Agreed. This post shares the top three posts from companies, top three posts from community members, top areas of interest, and top frameworks, among others. Great read to stay abreast of the developments in DL over the past six months.
Instacart: Predicting real-time availability of 200 million grocery items in North American stores
How and why Instacart uses machine learning to predict real-time availability of 100s of millions of grocery items being sold across US and Canada.
This is an excellent walkthrough of a complicated problem and its solution.

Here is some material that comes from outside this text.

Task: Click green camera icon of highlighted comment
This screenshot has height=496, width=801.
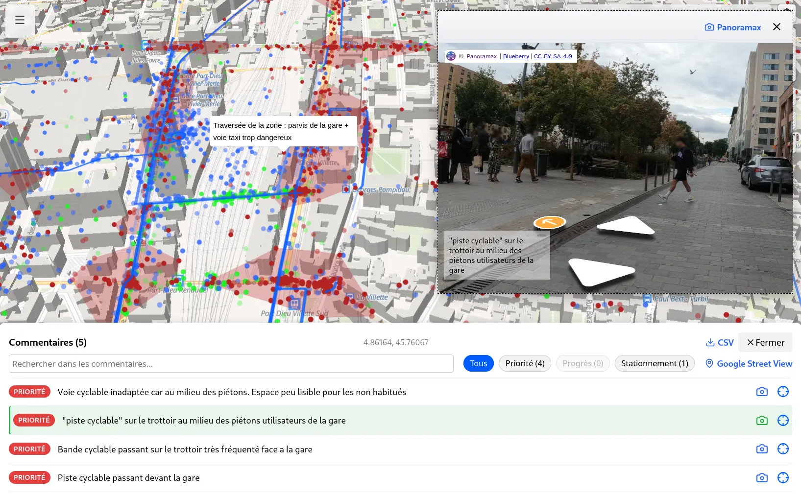Action: click(762, 421)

There’s some great discussion in the post around particularly tricky challenges—high categorical cardinality and sparse data in the long-tail—where the team has come up with clever / useful solutions. 👍👍
Convoys is a simple library that fits a few statistical model useful for modeling time-lagged conversion rates.

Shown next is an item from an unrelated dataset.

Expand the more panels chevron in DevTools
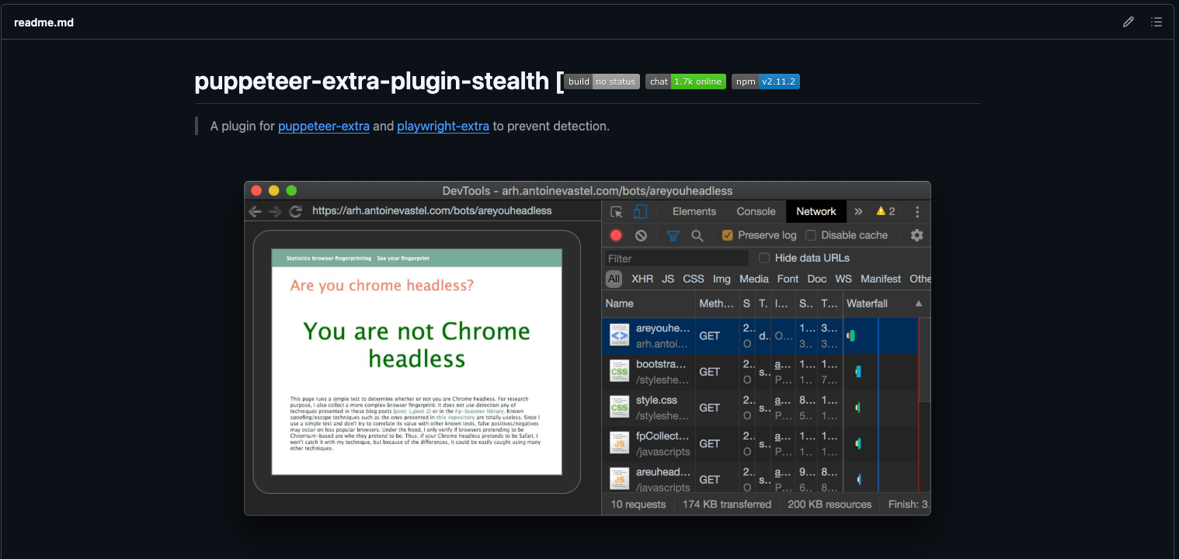Image resolution: width=1179 pixels, height=559 pixels. [858, 210]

Estimating eventual conversion rates for recent cohorts is a critically important problem for anyone that works at a startup. You can’t wait 12 months to see if your acquisition efforts are effective—you need to have some mechanism of judging them within 7 or 14 or 30 days (maybe less!). I had always used the Kaplan-Meier estimator to handle this: it’s a simple, easily-explainable measure to estimate unobserved data. Turns out there is a better way.
It turns out we can model conversions by essentially thinking of conversions as a logistic regression model multiplied by a distribution over time which is usually a Weibull distribution or something similar. Convoys implements a few of these models with some utility functions for data conversion and plotting.
Highly recommended. I haven’t had the opportunity to play with it yet but plan to on an upcoming project.
Michael Kaminsky is blowing up the current notion of an A/B test:
Traditional A/B testing rests on a fundamentally flawed premise. Most of the time, version A will be better for some subgroups, and version B will be better for others. Choosing either A or B is inherently inferior to choosing a targeted mix of A and B.
This is a fairly basic statement—it seems obviously true upon immediate consideration. It turns out to have rather significant impacts, though, if taken seriously. That is what the rest of the post explores.
Excellent.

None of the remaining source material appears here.